━━ DATASET
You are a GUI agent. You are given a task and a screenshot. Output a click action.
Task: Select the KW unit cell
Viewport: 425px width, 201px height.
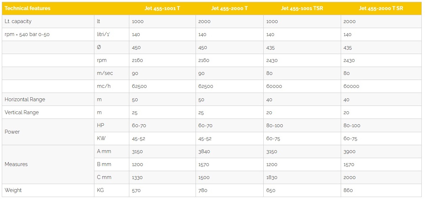click(101, 138)
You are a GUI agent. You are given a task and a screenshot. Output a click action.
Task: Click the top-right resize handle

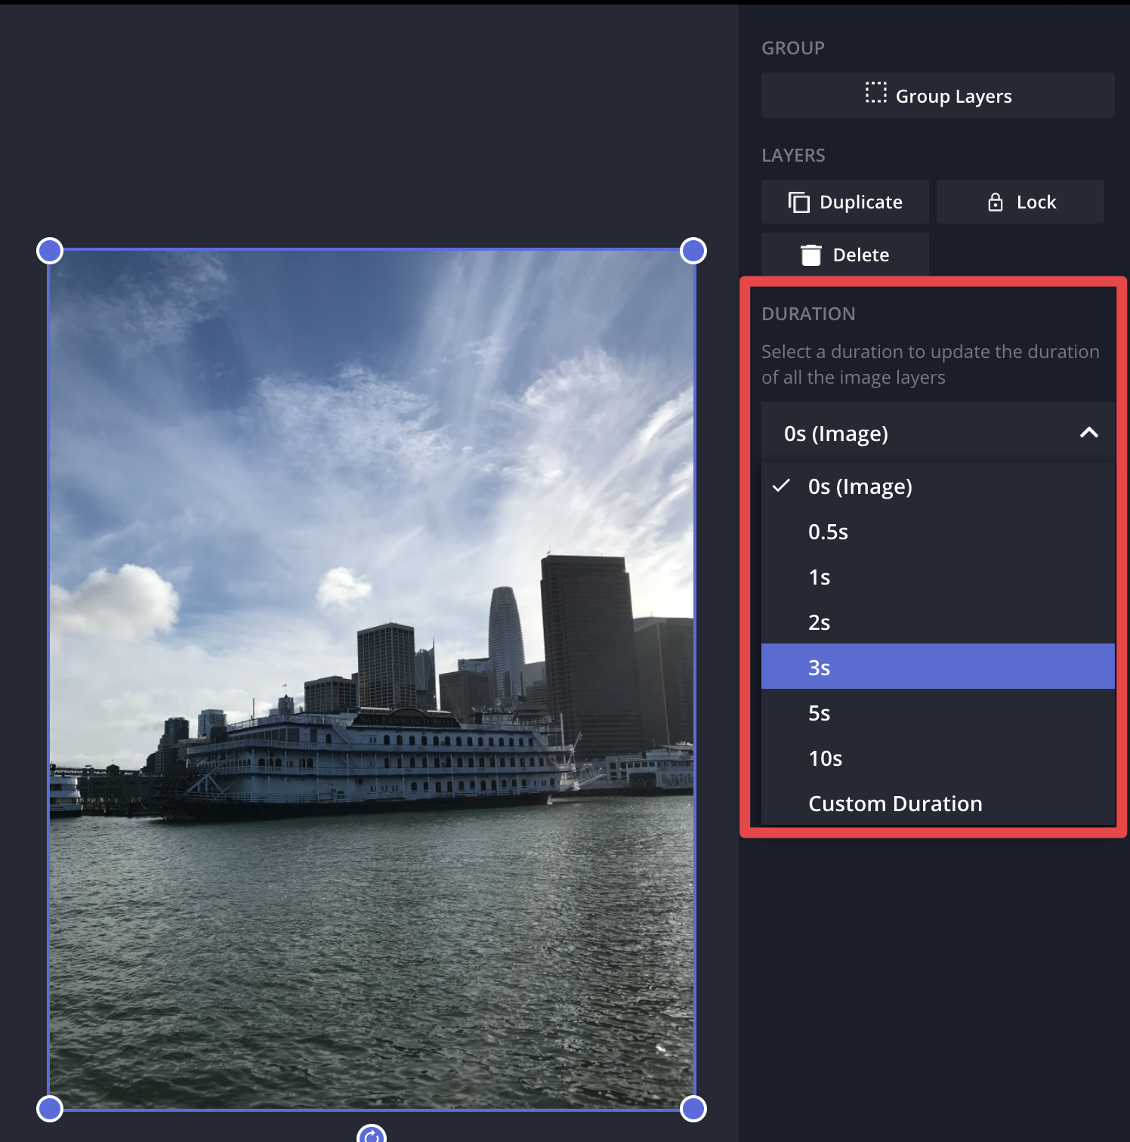pos(693,251)
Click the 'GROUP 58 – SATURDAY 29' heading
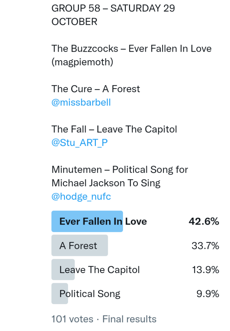 click(x=113, y=8)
━━━━
**TASK GOAL:** Once the pictures are set aside, the remaining data must be transcribed exactly.

**ANSWER SPACE:**
You are a GUI agent. You are given a task and a screenshot. Output a click action.
Task: Select the KW unit cell
Viewport: 425px width, 201px height.
click(101, 138)
You are a GUI agent. You are given a task and a screenshot. Output a click action.
Task: Click the top-right resize handle

pos(693,251)
Click the 'GROUP 58 – SATURDAY 29' heading
 click(x=113, y=8)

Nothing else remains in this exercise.